Posted on 11 March 2010 with no comments from readers

Many readers around the world will remember the Wile E. Coyote cartoons from their childhood. The pesky Road Runner character always seems to win in the end.

For the Road Runner read the market professionals of Wall Street. And for Wile E. Coyote the majority of investors and the entire general public. So how close is the Coyote to the edge of the precipice right now?

Coyote moment

You could almost ask any professional investment banker and get the same opinion. The 12-month stock market rally is too long and too strong not to undergo a meaningful correction or even a major crash.

One problem is that as the Coyote finds out when you get to a very high place there is only one way to go. Gravity is a force that cannot be resisted.

Markets also act like the mischievous Road Runner and lead investors up the mountain only to watch them drop off the edge of the cliff. The professionals collect their commissions as you buy into the market, and they collect commissions as you sell out.

It is such an old cycle you would have thought that investors would have learned by now. As children we all used to watch the Road Runner lure the dimwitted Coyote to the top of the mountain and shout out warnings at the television.

History repeats

He never paid any attention, or learnt anything, and always fell to the bottom.
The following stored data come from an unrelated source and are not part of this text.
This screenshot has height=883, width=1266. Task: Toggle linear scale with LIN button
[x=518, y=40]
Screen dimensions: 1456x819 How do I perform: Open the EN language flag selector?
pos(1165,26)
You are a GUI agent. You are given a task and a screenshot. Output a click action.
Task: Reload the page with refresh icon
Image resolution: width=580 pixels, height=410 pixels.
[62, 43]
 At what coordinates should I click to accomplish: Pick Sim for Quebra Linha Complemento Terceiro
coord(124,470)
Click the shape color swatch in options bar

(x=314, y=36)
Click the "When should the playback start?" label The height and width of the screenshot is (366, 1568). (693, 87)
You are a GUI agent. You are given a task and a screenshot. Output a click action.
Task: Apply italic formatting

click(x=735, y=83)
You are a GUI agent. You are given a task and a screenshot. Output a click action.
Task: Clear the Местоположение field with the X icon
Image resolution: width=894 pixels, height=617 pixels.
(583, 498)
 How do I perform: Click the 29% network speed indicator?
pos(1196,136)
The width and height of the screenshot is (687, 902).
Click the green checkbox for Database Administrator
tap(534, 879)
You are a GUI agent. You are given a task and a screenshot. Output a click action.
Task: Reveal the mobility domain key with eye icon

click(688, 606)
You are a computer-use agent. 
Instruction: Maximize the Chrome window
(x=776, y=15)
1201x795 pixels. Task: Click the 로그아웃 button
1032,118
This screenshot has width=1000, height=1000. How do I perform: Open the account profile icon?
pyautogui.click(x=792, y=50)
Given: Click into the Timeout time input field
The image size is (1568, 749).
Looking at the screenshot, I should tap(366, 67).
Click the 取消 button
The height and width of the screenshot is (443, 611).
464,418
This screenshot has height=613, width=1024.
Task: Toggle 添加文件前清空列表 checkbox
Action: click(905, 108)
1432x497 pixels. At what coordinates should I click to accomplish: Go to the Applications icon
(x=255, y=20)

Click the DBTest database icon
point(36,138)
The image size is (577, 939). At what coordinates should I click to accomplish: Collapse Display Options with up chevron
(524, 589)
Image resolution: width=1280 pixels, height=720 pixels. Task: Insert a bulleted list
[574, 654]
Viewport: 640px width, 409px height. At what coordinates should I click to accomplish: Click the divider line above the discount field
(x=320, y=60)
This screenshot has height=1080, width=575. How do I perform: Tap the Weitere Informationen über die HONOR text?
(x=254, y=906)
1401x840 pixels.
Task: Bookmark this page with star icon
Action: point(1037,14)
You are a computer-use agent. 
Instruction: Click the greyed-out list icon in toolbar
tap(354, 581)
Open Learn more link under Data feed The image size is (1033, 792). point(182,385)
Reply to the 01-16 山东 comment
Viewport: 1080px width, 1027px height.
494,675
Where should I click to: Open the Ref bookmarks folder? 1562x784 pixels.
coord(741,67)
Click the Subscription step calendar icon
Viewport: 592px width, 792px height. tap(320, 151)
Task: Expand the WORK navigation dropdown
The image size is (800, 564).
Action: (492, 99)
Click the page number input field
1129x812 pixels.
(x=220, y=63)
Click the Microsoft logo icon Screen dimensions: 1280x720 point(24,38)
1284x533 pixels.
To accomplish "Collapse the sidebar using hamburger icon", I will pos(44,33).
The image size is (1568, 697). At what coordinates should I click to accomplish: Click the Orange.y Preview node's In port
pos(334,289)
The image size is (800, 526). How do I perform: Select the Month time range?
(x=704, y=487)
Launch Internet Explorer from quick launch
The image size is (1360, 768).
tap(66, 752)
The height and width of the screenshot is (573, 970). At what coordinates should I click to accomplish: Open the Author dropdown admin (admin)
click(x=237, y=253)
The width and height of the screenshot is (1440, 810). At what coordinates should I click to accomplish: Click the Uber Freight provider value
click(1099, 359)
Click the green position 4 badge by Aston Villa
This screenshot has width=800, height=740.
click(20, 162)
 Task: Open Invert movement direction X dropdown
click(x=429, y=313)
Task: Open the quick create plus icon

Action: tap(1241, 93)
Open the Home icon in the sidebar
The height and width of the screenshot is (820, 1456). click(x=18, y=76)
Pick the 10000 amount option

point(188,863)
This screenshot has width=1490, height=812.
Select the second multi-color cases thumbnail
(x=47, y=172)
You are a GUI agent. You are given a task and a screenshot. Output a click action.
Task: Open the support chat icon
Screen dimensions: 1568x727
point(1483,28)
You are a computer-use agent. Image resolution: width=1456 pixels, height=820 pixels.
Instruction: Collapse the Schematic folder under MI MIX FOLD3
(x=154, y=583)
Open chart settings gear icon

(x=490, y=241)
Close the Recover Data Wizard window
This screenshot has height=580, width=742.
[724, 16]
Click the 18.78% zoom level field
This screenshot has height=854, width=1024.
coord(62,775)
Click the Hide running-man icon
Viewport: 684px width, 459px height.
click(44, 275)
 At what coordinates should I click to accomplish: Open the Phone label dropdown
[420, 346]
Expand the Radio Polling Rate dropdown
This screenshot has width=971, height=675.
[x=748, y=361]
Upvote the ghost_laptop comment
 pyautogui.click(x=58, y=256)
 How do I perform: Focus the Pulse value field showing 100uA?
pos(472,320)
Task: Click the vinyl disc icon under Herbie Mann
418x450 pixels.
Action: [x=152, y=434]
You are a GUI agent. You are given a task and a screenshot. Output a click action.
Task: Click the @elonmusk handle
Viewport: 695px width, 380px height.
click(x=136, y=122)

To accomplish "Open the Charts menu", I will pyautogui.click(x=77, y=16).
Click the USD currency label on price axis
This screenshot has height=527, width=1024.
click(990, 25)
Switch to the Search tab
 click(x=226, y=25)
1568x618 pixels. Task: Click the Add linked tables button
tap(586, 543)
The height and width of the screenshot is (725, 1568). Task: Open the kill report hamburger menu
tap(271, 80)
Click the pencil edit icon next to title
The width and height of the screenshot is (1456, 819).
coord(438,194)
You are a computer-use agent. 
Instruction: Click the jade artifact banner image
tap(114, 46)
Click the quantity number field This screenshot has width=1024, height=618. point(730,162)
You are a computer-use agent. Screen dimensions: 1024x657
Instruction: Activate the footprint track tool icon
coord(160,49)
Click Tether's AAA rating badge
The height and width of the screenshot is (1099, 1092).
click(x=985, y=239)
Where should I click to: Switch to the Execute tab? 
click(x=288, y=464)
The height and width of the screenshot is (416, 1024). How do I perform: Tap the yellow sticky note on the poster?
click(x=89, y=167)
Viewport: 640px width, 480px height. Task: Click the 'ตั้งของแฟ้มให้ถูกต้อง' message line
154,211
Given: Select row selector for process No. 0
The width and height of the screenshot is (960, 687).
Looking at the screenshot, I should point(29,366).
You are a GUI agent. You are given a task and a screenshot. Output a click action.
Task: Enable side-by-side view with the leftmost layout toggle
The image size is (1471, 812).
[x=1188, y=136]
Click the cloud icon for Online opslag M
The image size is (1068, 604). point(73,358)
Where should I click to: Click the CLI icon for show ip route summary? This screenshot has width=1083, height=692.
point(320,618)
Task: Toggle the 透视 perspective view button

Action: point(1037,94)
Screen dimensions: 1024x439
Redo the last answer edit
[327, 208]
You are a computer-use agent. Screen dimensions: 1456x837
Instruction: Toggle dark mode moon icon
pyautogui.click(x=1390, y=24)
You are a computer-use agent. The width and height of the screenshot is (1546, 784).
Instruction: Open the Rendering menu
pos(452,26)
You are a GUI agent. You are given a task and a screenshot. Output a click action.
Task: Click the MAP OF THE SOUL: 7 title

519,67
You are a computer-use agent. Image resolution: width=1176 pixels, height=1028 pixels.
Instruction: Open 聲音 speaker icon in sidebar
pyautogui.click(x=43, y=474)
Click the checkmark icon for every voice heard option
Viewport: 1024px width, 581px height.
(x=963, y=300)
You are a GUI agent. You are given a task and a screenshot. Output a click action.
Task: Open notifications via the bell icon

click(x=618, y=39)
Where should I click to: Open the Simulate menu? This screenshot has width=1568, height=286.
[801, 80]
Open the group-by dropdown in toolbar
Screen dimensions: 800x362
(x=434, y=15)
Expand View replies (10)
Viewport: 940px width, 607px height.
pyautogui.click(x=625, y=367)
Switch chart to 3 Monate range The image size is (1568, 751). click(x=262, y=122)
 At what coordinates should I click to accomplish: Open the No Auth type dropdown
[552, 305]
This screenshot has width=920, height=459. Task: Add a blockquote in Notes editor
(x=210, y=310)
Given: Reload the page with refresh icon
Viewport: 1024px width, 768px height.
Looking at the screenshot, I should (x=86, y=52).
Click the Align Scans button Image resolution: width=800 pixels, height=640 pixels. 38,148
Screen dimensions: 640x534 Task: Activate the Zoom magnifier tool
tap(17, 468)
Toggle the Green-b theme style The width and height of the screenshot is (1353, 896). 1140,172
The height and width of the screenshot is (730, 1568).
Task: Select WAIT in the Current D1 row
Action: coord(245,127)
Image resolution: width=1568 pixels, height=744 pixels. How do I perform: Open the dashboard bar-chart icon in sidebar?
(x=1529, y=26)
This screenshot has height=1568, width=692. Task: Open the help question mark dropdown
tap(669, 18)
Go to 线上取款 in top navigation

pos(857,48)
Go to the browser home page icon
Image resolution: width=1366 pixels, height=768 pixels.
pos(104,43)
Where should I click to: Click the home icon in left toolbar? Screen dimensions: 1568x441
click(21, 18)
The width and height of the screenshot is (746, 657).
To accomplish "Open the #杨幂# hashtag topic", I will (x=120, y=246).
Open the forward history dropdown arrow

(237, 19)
He always then picked himself up and got ready to do the same thing again.

In real life we are not cartoon characters and those who risk their wealth at the top of a bear market rally will not have their capital returned. It is gone. Only the market professionals and short sellers win out.

After a stock market event there are always stories about a few hedge fund managers who went short just at the right moment. It is a bit like bribing the Road Runner to help you back down the mountain and keeping yourself intact. And actually real life is rather better for the shorts who actually make a lot of money out of crashes.

There are plenty of articles on this website explaining how to go short in ETFs which anybody with an Internet stock market account can do easily. Arabianmoney has been too early in going short. But don’t end up like the Coyote! And certainly do not stop out your shorts now!

Posted on 11 March 2010 Categories: Banking & Finance, US Stocks

no Comments posted by readers:

Comment by Andy - 12 March 2010

I guess this is the mother of all manipulations. Here comes 11000 and then 12000. Crazy shit going on these days with these gains. Now we have about 12 out of 13 sessions of straight gains. If this were like this at a casino table one would think it was rigged! I need to head to a roulette table and find one on a roll pulling the same colors on every roll and bet on the same color trend.

Why fight the trend? I was going to buy some short positions yesterday but was turned off because I had felt the usual manipulation taking place and sure enough before the day ended in New York they manipulated the close into positive territory as usual. Today will probably be no different.

Ed Note: never get caught without your shorts on.

Comment by Andy - 13 March 2010

That $780 Billion USD stimulus package provided this liquidity to the invisible hand that milks this market up on every drop that takes place.

http://www.ft.com/cms/s/0/e2ee926a-2e40-11df-85c0-00144feabdc0.html

The surfeit of liquidity provided by central banks, notably the US Federal Reserve, has helped propel the S&P 500 more than 70 per cent higher in the past year, and this week it closed at its highest level since October 2008.

Comment by Edna R. Rider - 14 March 2010

I am not so sure the idiot Bernanke will ever allow the market to go down. If it starts to sink he will print, see Faber. I think we have to live with a market that is artificially high until the bubble is so obvious that even an idiot will know it is bound to crash. Your advice is seriously premature. Probably right, but timing is way off. I would think 2012 we will see a serious correction.

Comment by Andy - 14 March 2010

This is pretty good.. Weekend update.

http://www.shadowtrader.net/videos/sunday100314st_1.html

Ed Note: A focus on technicals is like arguing over who is to pay for the milk when a bomb is about to drop on your head. Talk of day trading is very much a market top phenomenon. Show me some genuine signs of economic recovery and that would be different. So how does it look for US auto and house sales? This is what really drives the global economy!